(Saved data entries)
____________________
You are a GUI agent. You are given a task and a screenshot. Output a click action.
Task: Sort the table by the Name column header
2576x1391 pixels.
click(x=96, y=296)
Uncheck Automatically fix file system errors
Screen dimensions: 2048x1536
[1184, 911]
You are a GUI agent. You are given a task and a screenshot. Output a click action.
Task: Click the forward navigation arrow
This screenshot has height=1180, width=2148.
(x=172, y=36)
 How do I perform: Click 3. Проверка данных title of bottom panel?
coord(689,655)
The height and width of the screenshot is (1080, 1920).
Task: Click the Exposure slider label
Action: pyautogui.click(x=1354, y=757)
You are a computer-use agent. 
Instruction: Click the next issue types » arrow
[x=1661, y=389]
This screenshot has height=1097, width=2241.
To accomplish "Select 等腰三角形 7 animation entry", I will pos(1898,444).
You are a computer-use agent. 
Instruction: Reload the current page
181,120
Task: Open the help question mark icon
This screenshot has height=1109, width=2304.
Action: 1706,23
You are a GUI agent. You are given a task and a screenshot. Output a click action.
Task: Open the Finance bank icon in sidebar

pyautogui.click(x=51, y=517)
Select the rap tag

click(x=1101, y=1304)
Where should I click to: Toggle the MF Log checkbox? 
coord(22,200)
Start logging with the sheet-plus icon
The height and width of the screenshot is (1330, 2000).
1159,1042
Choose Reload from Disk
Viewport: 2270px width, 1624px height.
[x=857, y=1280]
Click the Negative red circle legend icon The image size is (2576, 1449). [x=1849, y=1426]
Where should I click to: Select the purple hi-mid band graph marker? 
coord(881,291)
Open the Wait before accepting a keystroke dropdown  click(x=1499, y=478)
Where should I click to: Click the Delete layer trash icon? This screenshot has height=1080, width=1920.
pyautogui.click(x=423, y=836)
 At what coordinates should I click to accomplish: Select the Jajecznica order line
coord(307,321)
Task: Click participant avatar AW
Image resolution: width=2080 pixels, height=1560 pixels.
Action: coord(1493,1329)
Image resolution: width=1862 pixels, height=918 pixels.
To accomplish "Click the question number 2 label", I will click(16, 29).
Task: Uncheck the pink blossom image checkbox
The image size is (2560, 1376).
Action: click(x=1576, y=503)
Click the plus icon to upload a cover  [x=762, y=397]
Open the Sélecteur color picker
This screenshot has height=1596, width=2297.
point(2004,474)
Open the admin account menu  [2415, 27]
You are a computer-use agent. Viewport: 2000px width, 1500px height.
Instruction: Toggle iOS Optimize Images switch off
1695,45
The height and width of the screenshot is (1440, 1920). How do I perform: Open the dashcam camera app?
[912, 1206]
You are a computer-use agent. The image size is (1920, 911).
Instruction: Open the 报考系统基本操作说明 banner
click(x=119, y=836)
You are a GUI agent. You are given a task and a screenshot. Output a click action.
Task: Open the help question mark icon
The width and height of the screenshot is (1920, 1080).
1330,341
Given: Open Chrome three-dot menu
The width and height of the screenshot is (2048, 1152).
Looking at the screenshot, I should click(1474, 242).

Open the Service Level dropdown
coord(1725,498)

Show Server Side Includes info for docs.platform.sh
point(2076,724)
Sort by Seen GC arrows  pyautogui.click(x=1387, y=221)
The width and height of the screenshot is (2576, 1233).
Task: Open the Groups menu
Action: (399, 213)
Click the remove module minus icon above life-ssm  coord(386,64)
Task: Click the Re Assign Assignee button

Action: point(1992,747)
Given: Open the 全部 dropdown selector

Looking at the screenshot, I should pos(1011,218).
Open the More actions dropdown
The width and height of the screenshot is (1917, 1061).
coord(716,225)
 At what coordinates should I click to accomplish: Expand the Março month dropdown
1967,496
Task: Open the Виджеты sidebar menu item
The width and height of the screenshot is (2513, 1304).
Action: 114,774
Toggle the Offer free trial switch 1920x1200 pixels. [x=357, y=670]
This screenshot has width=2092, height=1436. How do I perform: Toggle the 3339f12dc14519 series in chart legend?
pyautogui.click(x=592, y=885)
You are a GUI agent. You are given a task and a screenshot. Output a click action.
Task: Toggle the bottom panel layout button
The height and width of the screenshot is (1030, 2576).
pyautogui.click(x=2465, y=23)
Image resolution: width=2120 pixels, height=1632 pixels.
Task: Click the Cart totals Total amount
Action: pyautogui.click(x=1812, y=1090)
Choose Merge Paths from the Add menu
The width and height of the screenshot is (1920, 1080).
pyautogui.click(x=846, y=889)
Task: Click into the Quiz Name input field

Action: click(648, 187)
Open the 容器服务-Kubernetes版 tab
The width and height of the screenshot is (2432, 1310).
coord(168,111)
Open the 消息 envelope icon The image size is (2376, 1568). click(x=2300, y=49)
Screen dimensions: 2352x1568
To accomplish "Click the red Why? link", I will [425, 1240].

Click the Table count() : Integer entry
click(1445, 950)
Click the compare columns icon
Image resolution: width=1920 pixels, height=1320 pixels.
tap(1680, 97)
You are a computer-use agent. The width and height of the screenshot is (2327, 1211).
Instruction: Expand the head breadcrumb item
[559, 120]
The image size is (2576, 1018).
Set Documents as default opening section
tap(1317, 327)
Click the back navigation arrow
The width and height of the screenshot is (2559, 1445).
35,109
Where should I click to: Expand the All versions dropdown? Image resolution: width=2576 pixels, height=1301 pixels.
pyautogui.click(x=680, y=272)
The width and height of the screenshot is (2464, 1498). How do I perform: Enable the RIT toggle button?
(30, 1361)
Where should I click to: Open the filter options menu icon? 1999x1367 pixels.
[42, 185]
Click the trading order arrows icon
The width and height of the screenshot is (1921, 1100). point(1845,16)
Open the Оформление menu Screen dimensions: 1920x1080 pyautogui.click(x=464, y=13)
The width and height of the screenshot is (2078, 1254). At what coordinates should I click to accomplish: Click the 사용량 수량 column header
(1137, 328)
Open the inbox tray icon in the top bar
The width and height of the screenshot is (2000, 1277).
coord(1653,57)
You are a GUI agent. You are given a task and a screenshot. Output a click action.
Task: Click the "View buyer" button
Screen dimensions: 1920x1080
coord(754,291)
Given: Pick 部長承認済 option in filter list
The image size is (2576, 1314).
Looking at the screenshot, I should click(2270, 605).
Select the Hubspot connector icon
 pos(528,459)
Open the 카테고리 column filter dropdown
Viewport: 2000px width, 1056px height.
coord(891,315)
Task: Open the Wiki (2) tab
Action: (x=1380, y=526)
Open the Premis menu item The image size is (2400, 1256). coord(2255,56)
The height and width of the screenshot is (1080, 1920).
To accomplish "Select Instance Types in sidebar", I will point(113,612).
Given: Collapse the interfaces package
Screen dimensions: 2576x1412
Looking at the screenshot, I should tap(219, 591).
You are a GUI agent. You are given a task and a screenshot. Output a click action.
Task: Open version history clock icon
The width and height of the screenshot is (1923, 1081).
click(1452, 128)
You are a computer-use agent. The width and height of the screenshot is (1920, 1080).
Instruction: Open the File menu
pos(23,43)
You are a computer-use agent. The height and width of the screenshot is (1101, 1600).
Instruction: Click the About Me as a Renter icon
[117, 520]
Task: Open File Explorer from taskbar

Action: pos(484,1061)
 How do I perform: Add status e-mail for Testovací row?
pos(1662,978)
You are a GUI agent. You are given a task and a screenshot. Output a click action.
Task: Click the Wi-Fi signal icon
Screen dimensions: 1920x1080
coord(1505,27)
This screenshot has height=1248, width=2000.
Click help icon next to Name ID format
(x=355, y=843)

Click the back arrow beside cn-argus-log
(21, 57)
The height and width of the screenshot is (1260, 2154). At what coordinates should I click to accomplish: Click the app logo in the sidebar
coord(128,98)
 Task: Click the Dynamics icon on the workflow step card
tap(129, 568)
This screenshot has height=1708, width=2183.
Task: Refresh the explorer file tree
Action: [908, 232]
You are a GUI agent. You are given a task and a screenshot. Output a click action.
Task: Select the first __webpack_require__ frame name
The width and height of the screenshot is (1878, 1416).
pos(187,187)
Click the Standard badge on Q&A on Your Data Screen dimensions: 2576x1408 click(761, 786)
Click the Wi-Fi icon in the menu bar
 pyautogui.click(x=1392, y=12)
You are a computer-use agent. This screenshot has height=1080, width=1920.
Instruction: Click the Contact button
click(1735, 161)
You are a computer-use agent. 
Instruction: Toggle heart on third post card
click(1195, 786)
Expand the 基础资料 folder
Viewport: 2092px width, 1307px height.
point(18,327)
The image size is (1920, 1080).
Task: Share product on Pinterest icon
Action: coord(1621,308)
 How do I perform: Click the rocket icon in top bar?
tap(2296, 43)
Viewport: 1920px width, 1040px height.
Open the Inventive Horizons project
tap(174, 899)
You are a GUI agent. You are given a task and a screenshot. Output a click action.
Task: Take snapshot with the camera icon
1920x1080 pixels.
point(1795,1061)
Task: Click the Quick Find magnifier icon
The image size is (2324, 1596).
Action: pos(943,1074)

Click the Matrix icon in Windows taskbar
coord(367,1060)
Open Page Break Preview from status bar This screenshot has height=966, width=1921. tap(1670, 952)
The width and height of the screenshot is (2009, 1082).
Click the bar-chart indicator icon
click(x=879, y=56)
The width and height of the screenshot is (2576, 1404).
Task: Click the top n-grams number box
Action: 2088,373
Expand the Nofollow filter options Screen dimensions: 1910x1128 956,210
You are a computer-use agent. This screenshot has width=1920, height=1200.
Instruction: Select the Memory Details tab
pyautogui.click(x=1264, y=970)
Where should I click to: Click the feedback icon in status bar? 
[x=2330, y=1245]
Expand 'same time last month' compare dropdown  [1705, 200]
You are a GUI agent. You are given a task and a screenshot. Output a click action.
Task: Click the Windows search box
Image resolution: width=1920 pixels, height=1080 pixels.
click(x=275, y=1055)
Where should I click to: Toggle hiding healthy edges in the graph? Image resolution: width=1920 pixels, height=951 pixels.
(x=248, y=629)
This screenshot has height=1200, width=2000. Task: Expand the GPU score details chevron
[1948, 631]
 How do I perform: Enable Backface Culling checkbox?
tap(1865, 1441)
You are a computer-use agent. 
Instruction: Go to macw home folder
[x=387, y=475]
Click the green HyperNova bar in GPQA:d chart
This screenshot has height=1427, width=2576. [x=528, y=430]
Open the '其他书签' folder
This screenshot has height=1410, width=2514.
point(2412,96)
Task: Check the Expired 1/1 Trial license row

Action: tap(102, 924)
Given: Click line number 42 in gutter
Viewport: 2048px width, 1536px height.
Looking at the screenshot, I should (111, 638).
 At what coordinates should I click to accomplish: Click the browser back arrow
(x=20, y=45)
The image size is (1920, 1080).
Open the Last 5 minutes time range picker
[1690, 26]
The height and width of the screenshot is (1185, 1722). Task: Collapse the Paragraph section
____________________
PROBLEM | Word for word, copy the line containing "Expand the Nofollow" and each line after it to the end of the records, and nothing besides.

OUTPUT OF THE TASK |
Expand the Nofollow filter options Screen dimensions: 1910x1128 956,210
You are a computer-use agent. This screenshot has width=1920, height=1200.
Instruction: Select the Memory Details tab
pyautogui.click(x=1264, y=970)
Where should I click to: Click the feedback icon in status bar? 
[x=2330, y=1245]
Expand 'same time last month' compare dropdown  [1705, 200]
You are a GUI agent. You are given a task and a screenshot. Output a click action.
Task: Click the Windows search box
Image resolution: width=1920 pixels, height=1080 pixels.
click(x=275, y=1055)
Where should I click to: Toggle hiding healthy edges in the graph? Image resolution: width=1920 pixels, height=951 pixels.
(x=248, y=629)
This screenshot has height=1200, width=2000. Task: Expand the GPU score details chevron
[1948, 631]
 How do I perform: Enable Backface Culling checkbox?
tap(1865, 1441)
You are a computer-use agent. 
Instruction: Go to macw home folder
[x=387, y=475]
Click the green HyperNova bar in GPQA:d chart
This screenshot has height=1427, width=2576. [x=528, y=430]
Open the '其他书签' folder
This screenshot has height=1410, width=2514.
point(2412,96)
Task: Check the Expired 1/1 Trial license row

Action: tap(102, 924)
Given: Click line number 42 in gutter
Viewport: 2048px width, 1536px height.
Looking at the screenshot, I should (111, 638).
 At what coordinates should I click to accomplish: Click the browser back arrow
(x=20, y=45)
The image size is (1920, 1080).
Open the Last 5 minutes time range picker
[1690, 26]
The height and width of the screenshot is (1185, 1722). Task: Collapse the Paragraph section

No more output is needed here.